John Gans [00:31:13] I love it. That's good. We'll put it on our list here. So do you have any individual in the United States or elsewhere who's done something that deserves praise or attention?
Lama Mourad [00:31:24] Yeah, I think there I'm going to also have a bit of a cop out, I guess, in that it's not necessarily one individual. But I've been these days, I've been very tuned in and very inspired by the protest movements, the uprising in Lebanon.
[00:31:42] I think the courage and the sustained innovation, I think that the uprising, revolution, whatever people want to call it. But I think both the longevity, but also the creativity, and the incredibly inspiring ways in which people have come out, day in and day out. So the Lebanon protest, or uprising, is now in its fourth month. And international news has sort of veered away from it, but I think the struggle continues on the ground. And I've been very, very inspired by seeing some people I know very well, some academics, including someone called Reema Majid, a sociologist who has been doing incredible work on the ground. To see academics really putting their work in action is politically really inspiring.

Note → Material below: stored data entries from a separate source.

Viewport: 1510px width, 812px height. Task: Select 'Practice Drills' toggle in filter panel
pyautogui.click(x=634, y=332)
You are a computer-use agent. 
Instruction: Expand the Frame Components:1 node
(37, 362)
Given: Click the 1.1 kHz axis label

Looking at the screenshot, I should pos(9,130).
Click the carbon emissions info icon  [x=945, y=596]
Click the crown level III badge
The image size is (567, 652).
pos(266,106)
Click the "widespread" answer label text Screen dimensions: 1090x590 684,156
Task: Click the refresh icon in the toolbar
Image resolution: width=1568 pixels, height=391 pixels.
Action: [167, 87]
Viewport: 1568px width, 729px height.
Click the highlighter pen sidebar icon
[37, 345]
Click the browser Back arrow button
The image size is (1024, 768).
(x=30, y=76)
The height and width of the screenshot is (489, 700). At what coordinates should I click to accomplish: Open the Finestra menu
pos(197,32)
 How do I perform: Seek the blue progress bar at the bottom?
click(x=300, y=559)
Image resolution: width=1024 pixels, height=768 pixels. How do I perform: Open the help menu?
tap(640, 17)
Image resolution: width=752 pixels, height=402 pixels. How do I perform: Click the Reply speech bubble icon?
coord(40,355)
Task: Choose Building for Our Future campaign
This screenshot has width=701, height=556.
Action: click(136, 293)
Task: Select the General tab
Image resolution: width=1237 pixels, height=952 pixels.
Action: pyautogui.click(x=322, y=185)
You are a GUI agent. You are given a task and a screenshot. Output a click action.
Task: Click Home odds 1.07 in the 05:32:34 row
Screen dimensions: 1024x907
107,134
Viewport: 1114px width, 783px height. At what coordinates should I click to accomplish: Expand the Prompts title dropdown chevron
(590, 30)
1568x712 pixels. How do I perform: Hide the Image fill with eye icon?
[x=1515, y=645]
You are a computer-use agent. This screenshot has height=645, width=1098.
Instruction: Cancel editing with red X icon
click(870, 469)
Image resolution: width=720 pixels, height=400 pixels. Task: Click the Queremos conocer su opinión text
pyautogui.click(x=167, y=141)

John Gans [00:32:36] Can you think of anything in which Penn or Penn students can be of service to the country or the world?
Lama Mourad [00:32:42] Yeah, I think there I really come back to the idea that - I think the way in which not just Penn Students, but just, you know, people can make the biggest change in the world is often in acting locally within their communities. I think in the United States, that may mean focusing on the next election, and thinking about how, you know, I think the biggest effect that the U.S. has in the world often is determined by the administration, and by the kind of politics globally. And so thinking about how you can affect change here in terms of electing the right person to office. And I'm a Canadian, so I'm not gonna tell you who that is. You can make those decisions yourself. But in mobilizing on that. And then also, the U.S. has a lot of migrant and refugee issues that can be worked on at a local level. And I think that's where I would urge people to think first, and then to link those with global issues, but to really operate on a local level.
John Gans [00:33:48] That sounds good. Thank you so much for joining us on The Global Cable.